UN underlines worth of financial system in averting humanitarian crisis in Afghanistan

MONITORING (SW) – The UN has warned that without a robust plan to revive livelihood for Afghans in the war-ravaged country it would be difficult to address the massive humanitarian crisis.

Abdallah Al Dardari, UNDP Resident Representative in Afghanistan shared his reaction at a press conference in Geneva to the recent international pledging conference and what it means for the future of Afghanistan.

“It is very clear that the humanitarian operation is not sufficient”, he said.

Al Darbari added that Afghanistan was on the verge of economic collapse on top of the humanitarian challenges. “If we want to reduce the humanitarian load, we need to work on the livelihood”, he said, adding that Afghanistan’s GDP size has drop by 25 % since August, which is equal to the loss of GDP in Syria during seven years of the civil war.

He added that in the best case scenario, Afghanistan can only achieve only 46 % of the SDGs. “Destabilization in Afghanistan is a global issue, dignified living of Afghans is a global good”, he stressed.

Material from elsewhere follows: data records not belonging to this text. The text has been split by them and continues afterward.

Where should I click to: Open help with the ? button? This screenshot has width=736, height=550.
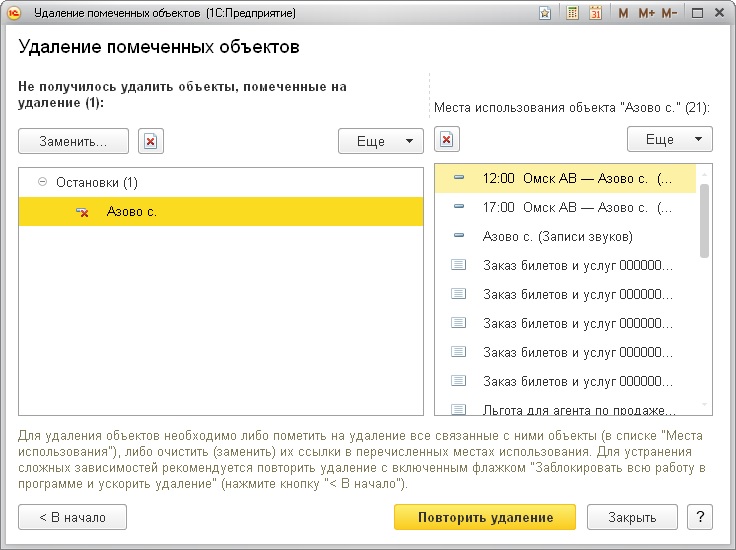coord(698,517)
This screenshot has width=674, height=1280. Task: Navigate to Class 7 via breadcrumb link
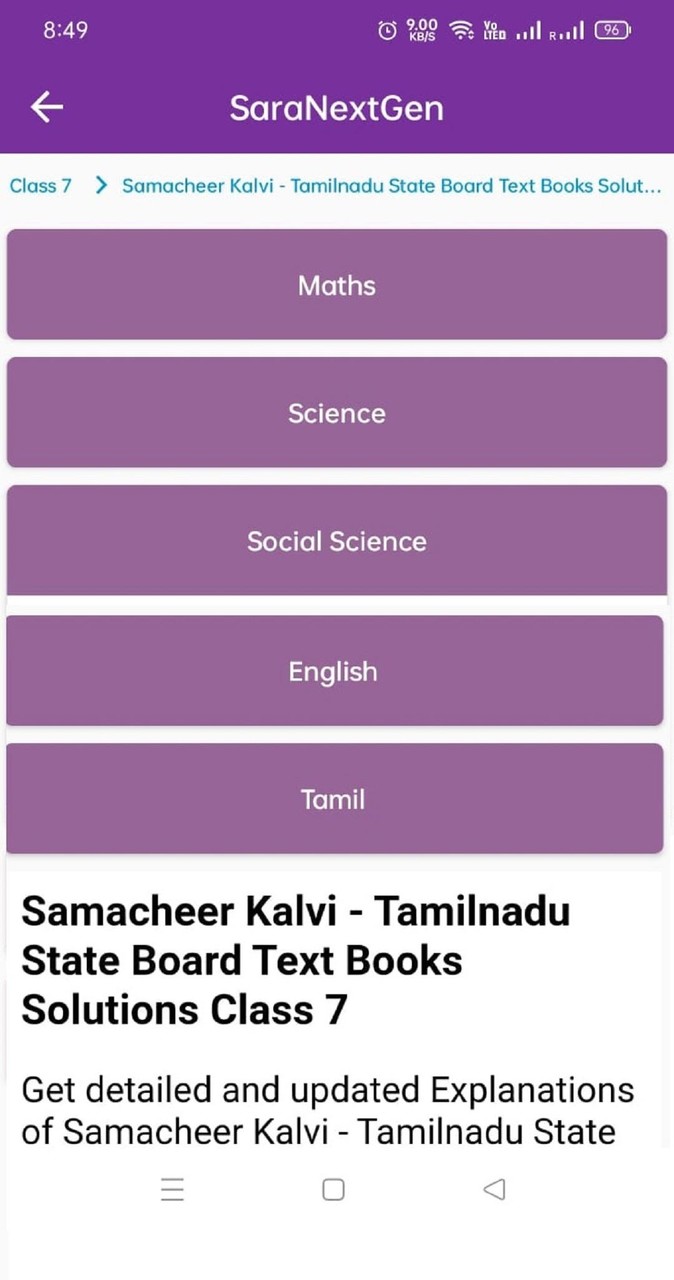click(x=39, y=185)
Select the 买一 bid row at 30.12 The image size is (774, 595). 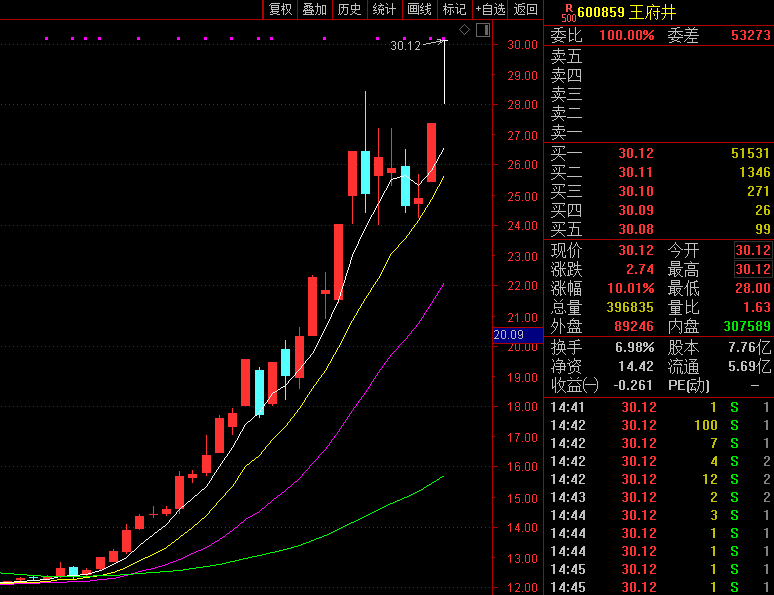pos(660,153)
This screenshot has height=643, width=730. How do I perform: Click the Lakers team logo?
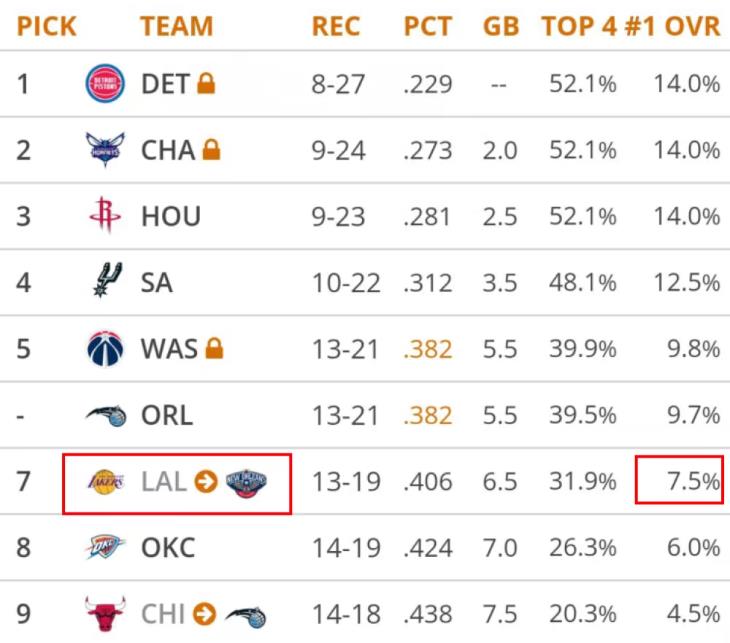106,481
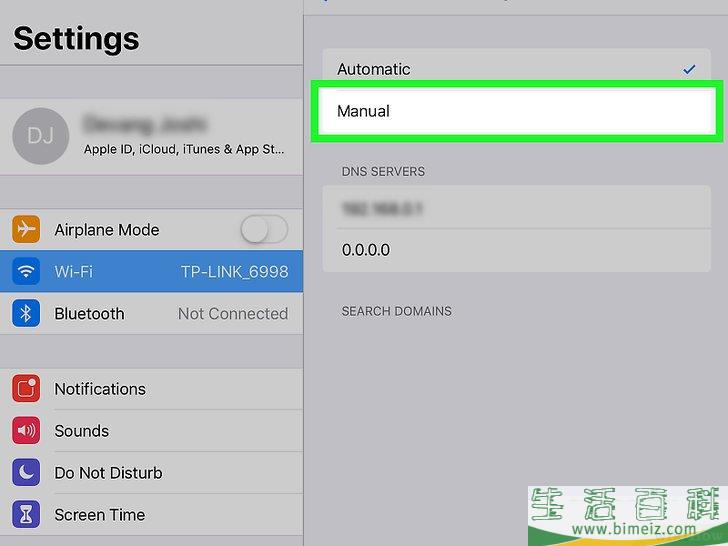
Task: Tap the orange Airplane Mode icon
Action: (x=26, y=229)
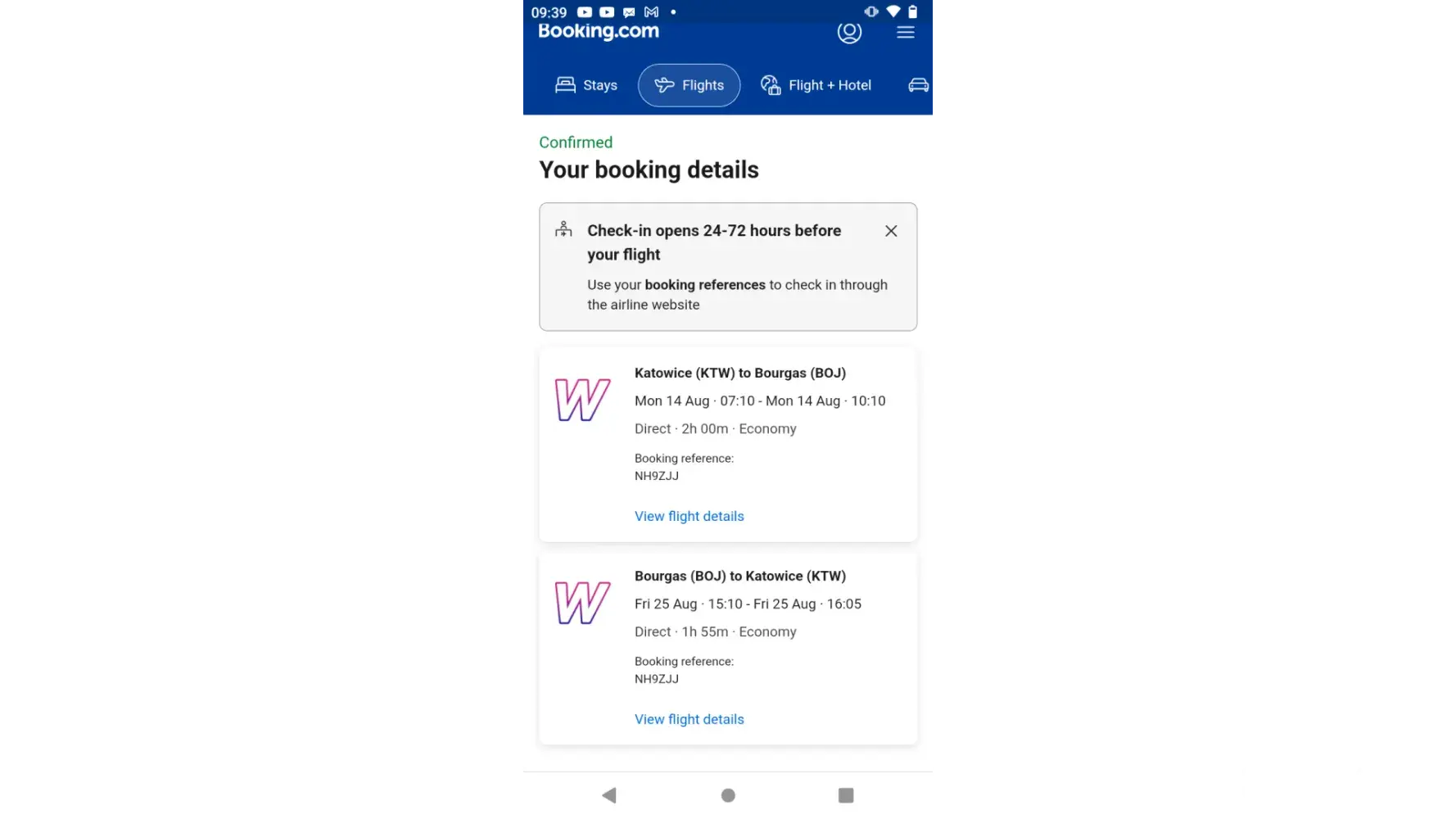
Task: Tap the Gmail notification icon in status bar
Action: 651,12
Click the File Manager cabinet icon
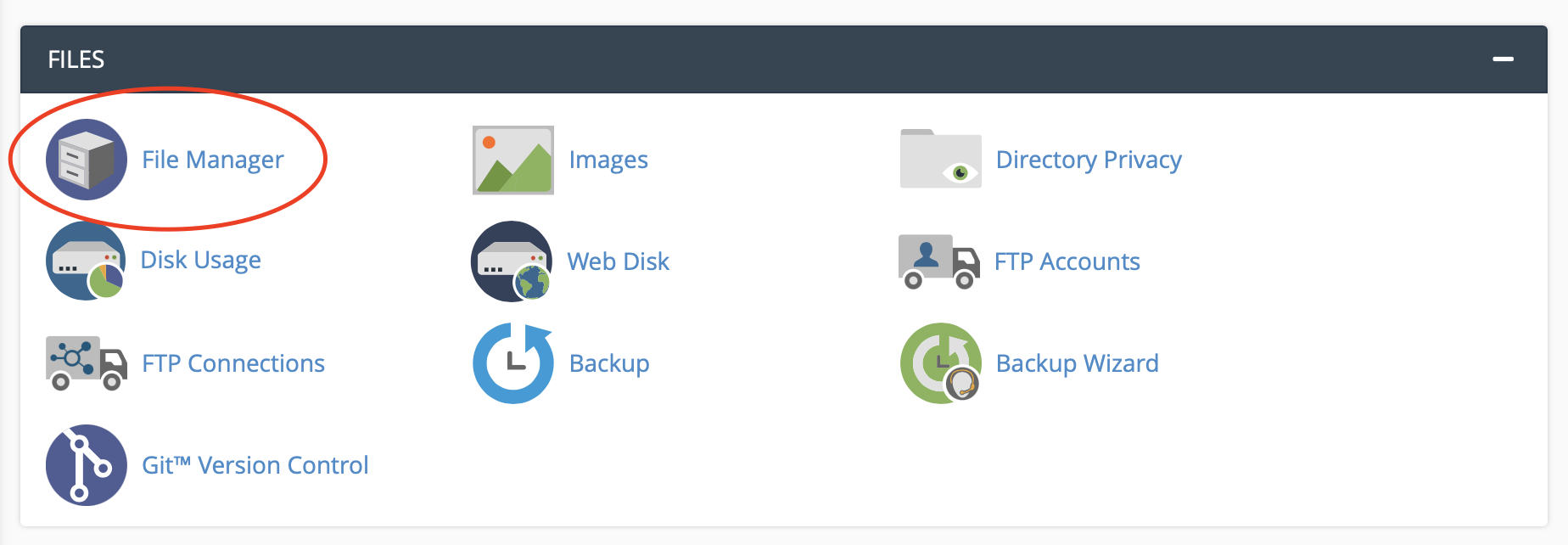The image size is (1568, 545). click(86, 160)
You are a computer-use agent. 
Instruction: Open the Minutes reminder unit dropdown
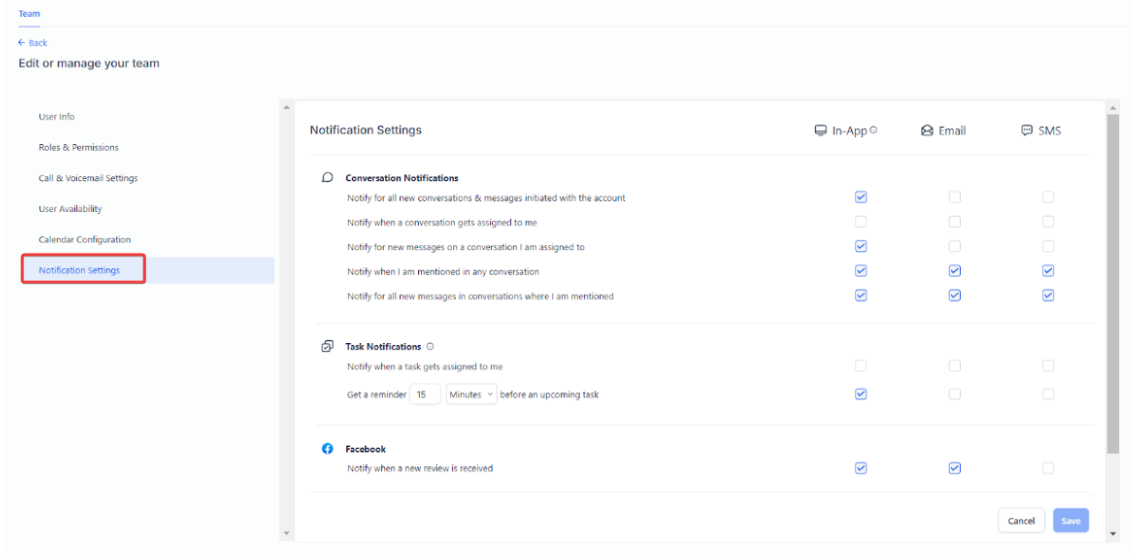[470, 395]
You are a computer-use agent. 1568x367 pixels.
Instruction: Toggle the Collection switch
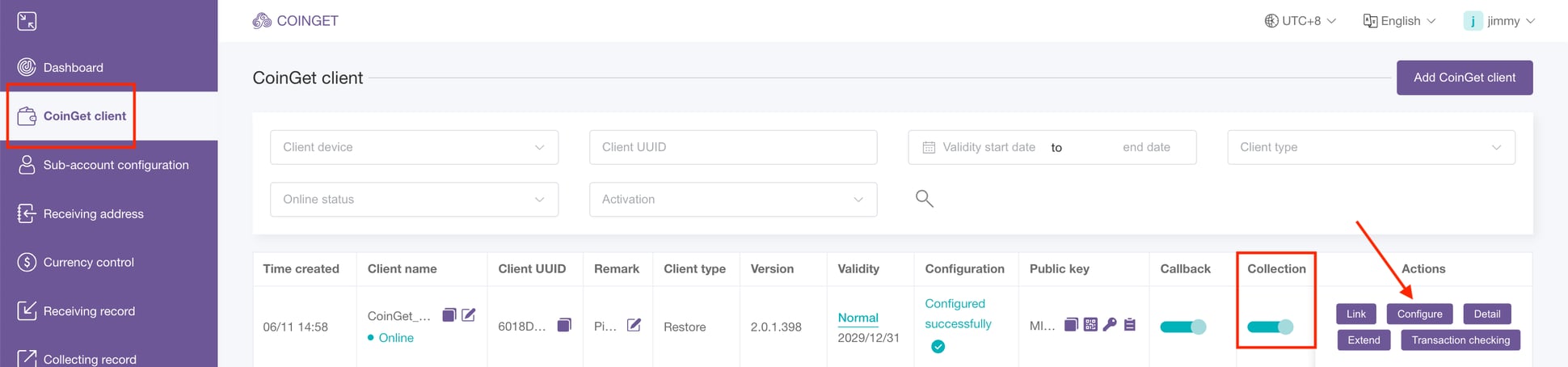(1271, 327)
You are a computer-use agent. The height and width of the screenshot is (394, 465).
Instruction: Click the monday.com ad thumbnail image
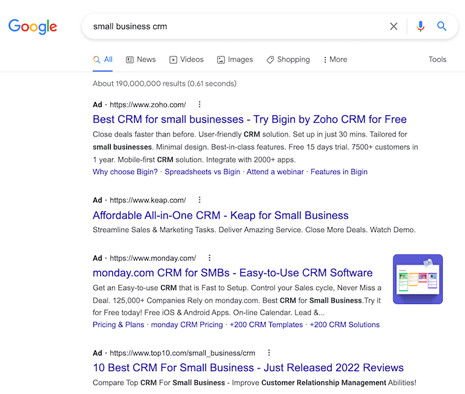[x=418, y=279]
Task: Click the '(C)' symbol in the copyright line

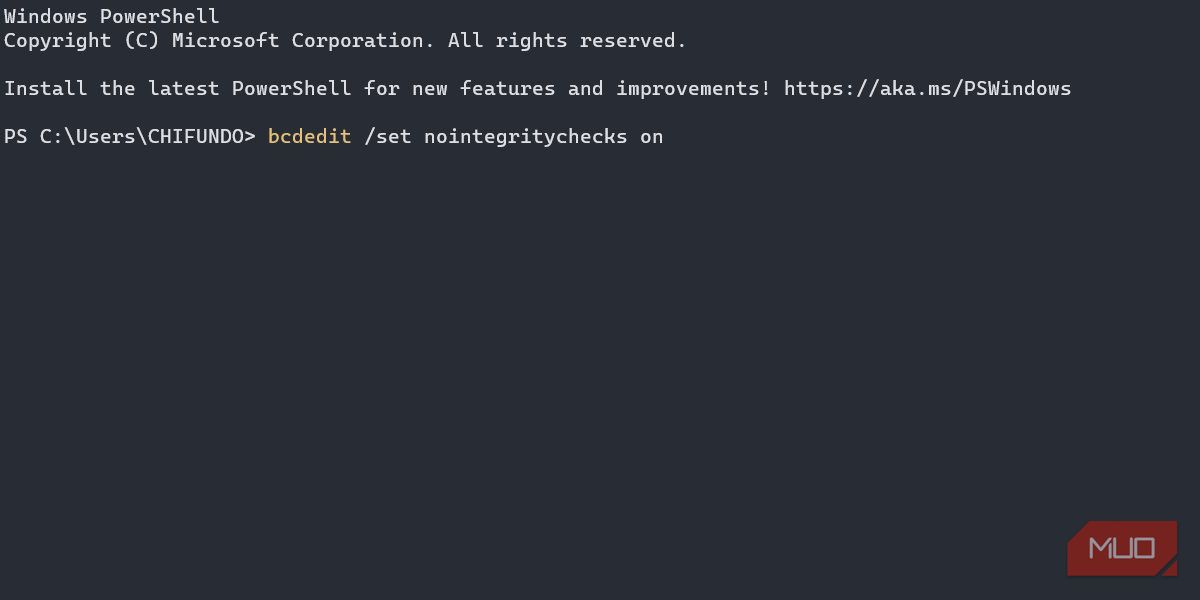Action: (x=142, y=41)
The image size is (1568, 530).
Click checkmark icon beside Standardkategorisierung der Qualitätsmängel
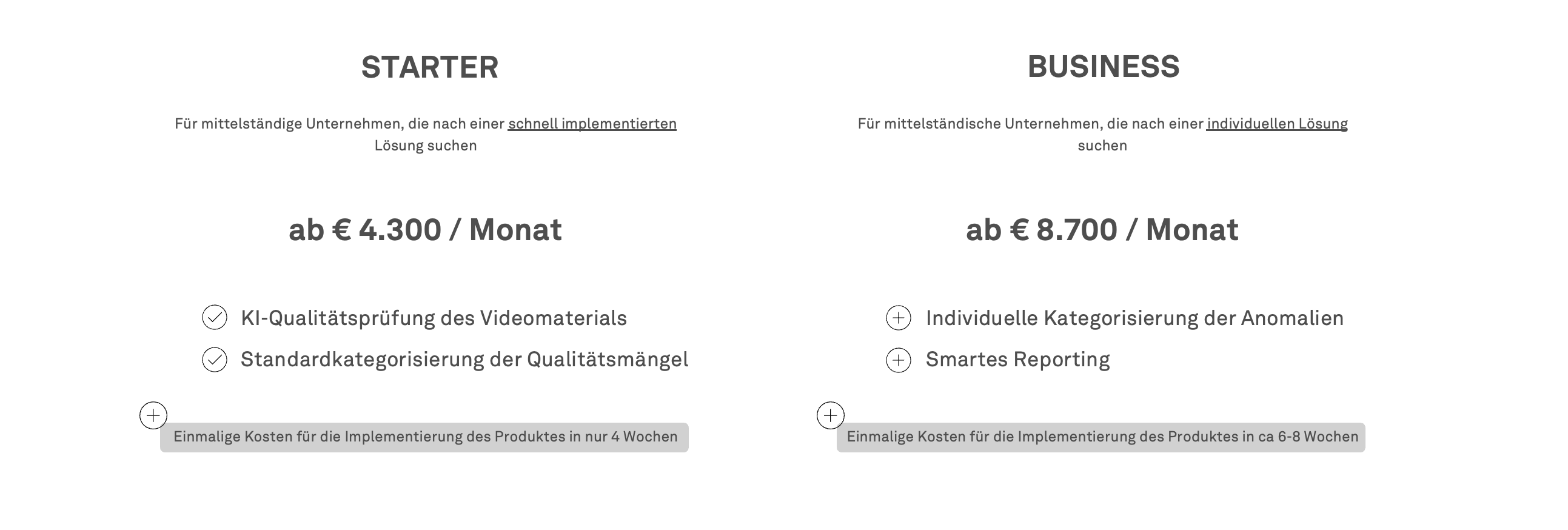click(214, 360)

Responding to a question about the collapsed financial system, the UNDP country director said it is pivotal to revive the banking system in Afghanistan and to revive credit guarantee facility and understand a possible future for the banking system. “There is no economy without a functioning banking system … unemployment has reached over 30 per cent of the working population”, he said, adding that up to 900,000 additional people are unemployed in Afghanistan since the economy is stuck and no employment created. “The best way to deal with the humanitarian challenge is to address the (issue) of livelihood”, he said.

On Wednesday, 41 donors pledged more than $2.44 billion for the humanitarian response in Afghanistan and neighboring countries.

Despite collective efforts, the country stands at near universal poverty rates, a fractured banking system and liquidity crisis, and a suspension of vital trade and livelihoods. Some 95 percent of people do not have enough to eat.